• EXERCISE BRIEF:
Produce a verbatim copy of the lines from the one holding "800x800 pixels." through the last line of the listing, and nothing else.
---------- EXERCISE INPUTS ----------
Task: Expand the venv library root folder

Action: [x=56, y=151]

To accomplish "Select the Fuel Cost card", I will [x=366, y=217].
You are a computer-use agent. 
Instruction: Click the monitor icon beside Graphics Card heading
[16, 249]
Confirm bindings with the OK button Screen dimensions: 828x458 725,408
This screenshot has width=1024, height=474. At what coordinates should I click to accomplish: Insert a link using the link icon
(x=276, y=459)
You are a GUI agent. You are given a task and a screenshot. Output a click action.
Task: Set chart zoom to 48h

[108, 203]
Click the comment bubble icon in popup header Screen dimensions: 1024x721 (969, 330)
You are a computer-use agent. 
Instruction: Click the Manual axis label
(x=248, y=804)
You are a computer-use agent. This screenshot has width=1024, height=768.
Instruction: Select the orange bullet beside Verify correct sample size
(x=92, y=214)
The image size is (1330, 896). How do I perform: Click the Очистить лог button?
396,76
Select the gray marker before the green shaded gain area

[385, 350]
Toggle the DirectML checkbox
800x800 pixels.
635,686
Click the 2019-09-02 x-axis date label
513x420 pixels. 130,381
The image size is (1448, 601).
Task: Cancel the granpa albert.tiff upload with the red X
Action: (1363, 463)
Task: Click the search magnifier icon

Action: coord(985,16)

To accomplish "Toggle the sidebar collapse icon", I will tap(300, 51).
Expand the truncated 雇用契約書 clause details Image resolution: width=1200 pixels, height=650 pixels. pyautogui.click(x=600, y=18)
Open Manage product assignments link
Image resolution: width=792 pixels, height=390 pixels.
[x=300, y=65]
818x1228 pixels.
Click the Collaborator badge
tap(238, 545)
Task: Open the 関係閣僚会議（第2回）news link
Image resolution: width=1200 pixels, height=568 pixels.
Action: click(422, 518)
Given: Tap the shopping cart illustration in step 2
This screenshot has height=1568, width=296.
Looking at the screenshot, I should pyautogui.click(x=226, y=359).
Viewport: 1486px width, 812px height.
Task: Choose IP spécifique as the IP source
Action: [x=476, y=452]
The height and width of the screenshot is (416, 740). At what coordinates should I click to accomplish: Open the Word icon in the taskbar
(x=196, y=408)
----------
• ANSWER FOR THIS EXERCISE:
800x800 pixels.
635,686
Click the 2019-09-02 x-axis date label
513x420 pixels. 130,381
The image size is (1448, 601).
Task: Cancel the granpa albert.tiff upload with the red X
Action: (1363, 463)
Task: Click the search magnifier icon

Action: coord(985,16)

To accomplish "Toggle the sidebar collapse icon", I will tap(300, 51).
Expand the truncated 雇用契約書 clause details Image resolution: width=1200 pixels, height=650 pixels. pyautogui.click(x=600, y=18)
Open Manage product assignments link
Image resolution: width=792 pixels, height=390 pixels.
[x=300, y=65]
818x1228 pixels.
Click the Collaborator badge
tap(238, 545)
Task: Open the 関係閣僚会議（第2回）news link
Image resolution: width=1200 pixels, height=568 pixels.
Action: click(422, 518)
Given: Tap the shopping cart illustration in step 2
This screenshot has height=1568, width=296.
Looking at the screenshot, I should pyautogui.click(x=226, y=359).
Viewport: 1486px width, 812px height.
Task: Choose IP spécifique as the IP source
Action: [x=476, y=452]
The height and width of the screenshot is (416, 740). At what coordinates should I click to accomplish: Open the Word icon in the taskbar
(x=196, y=408)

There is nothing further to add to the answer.